WHAT IS ASKED | Reproduce every item below word for word, leaving the pictures out of your answer.

Text and element pointing records
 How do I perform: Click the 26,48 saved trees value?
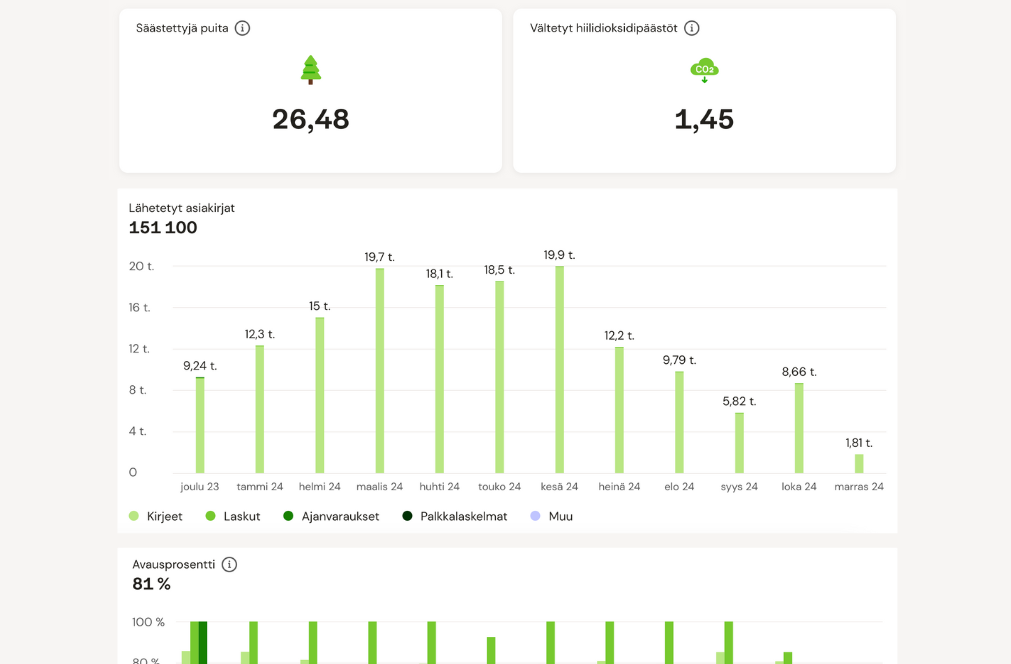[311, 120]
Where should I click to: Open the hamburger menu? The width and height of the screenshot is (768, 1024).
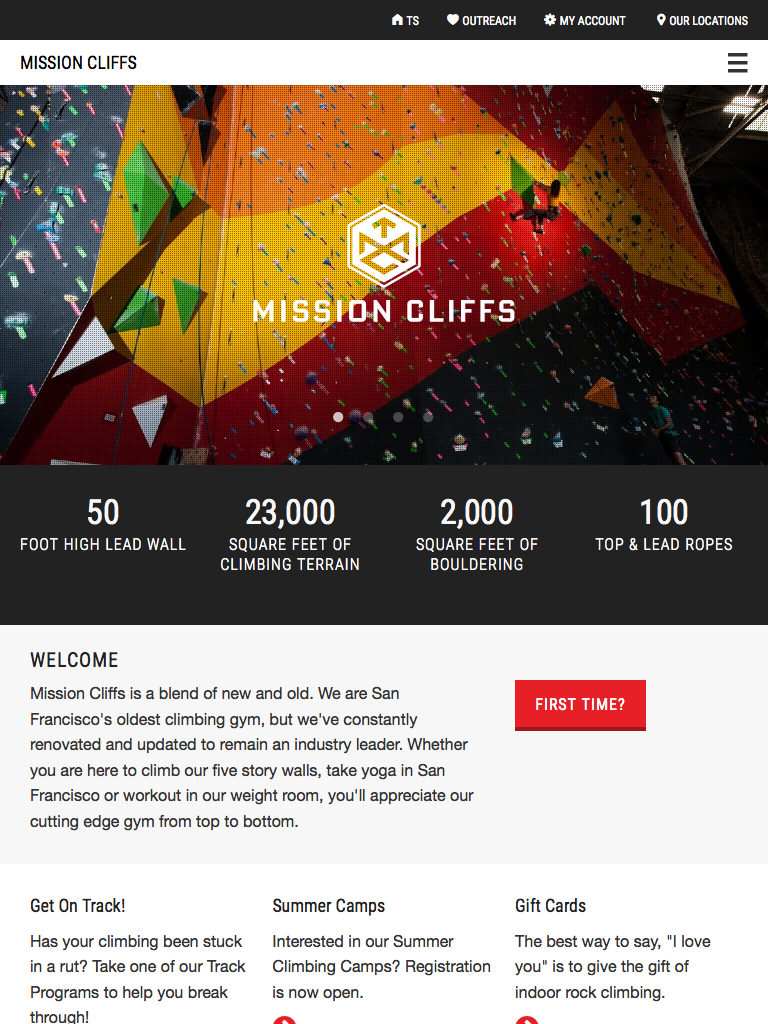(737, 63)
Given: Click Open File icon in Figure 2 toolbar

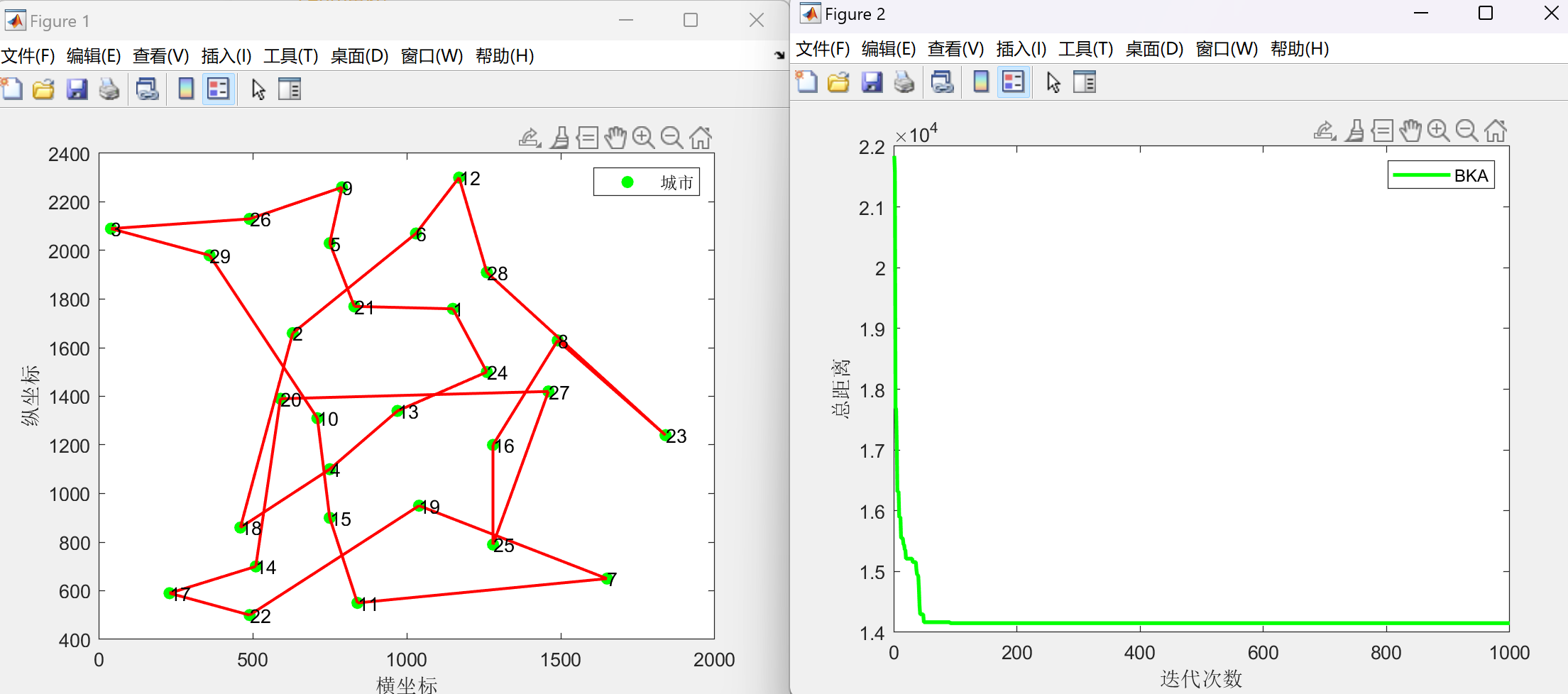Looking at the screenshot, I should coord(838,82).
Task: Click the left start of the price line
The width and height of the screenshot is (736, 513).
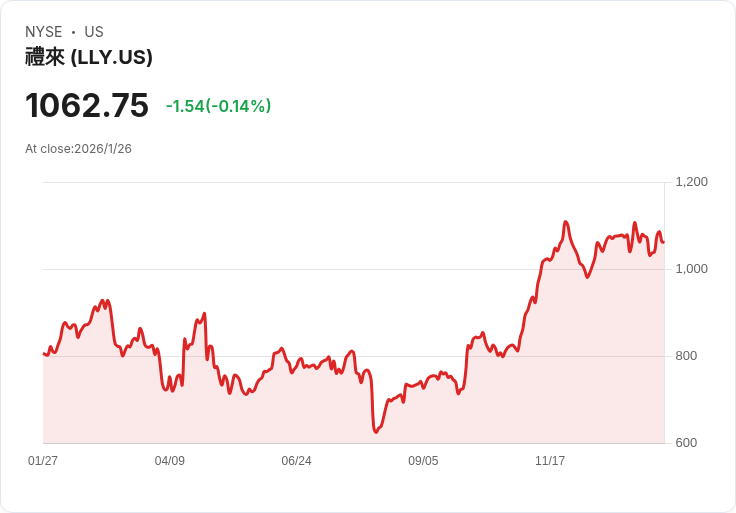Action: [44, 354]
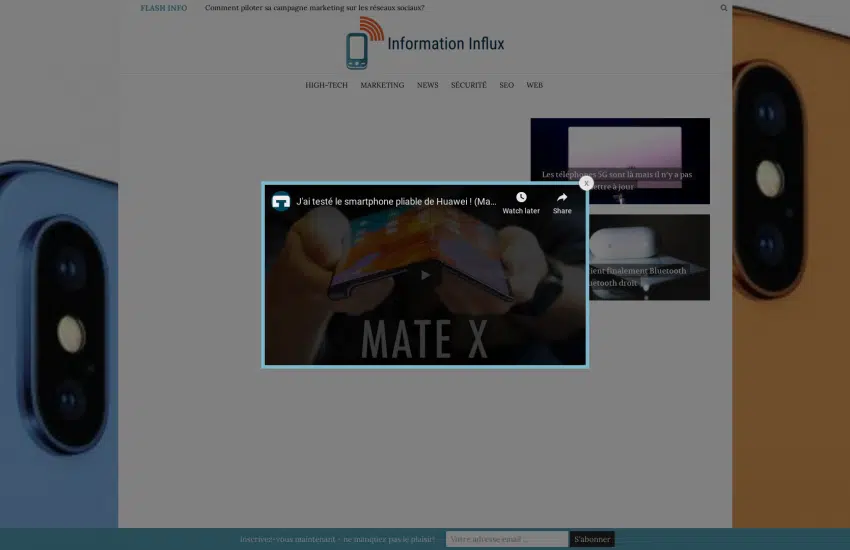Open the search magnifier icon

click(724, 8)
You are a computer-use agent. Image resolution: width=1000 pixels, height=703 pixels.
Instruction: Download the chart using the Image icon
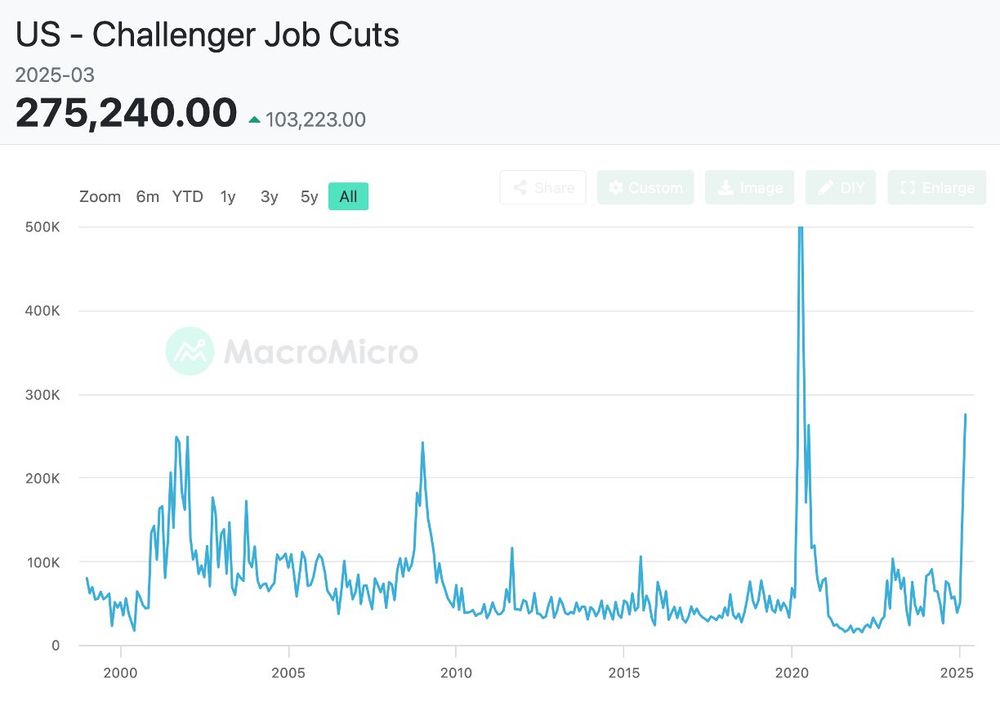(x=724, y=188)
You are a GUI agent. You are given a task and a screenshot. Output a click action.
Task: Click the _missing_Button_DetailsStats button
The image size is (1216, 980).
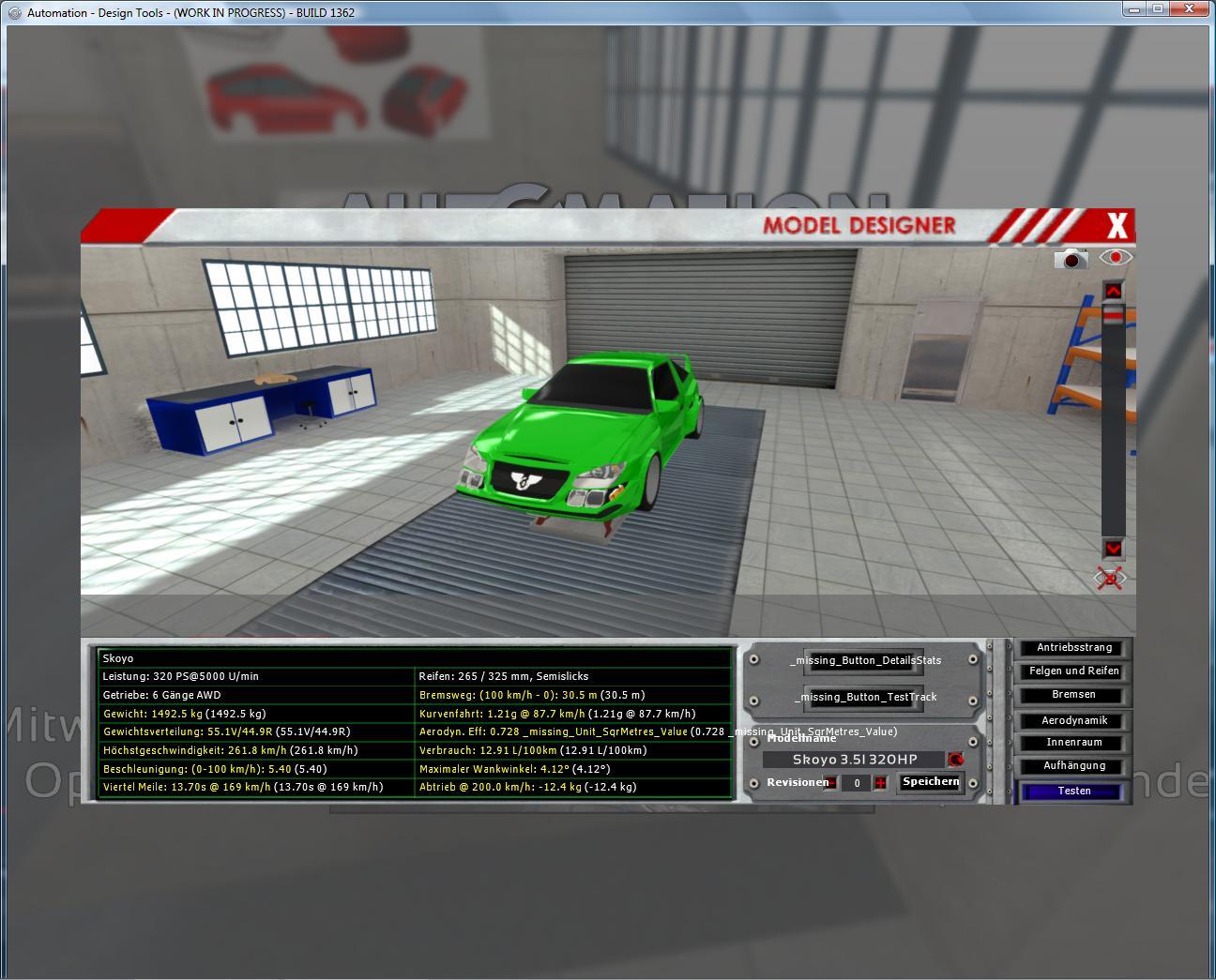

TASK SOLUTION |
 How do I perform: Click the 26,48 saved trees value?
[311, 120]
Where should I click to: Open the hamburger menu? The width and height of the screenshot is (768, 1024).
(737, 63)
Given: Click Open File icon in Figure 2 toolbar

Looking at the screenshot, I should coord(838,82).
Task: Click the left start of the price line
The width and height of the screenshot is (736, 513).
Action: [44, 354]
Open the search magnifier icon

click(724, 8)
You are a computer-use agent. Image resolution: width=1000 pixels, height=703 pixels.
Instruction: Download the chart using the Image icon
(x=724, y=188)
You are a GUI agent. You are given a task and a screenshot. Output a click action.
Task: Click the _missing_Button_DetailsStats button
The image size is (1216, 980).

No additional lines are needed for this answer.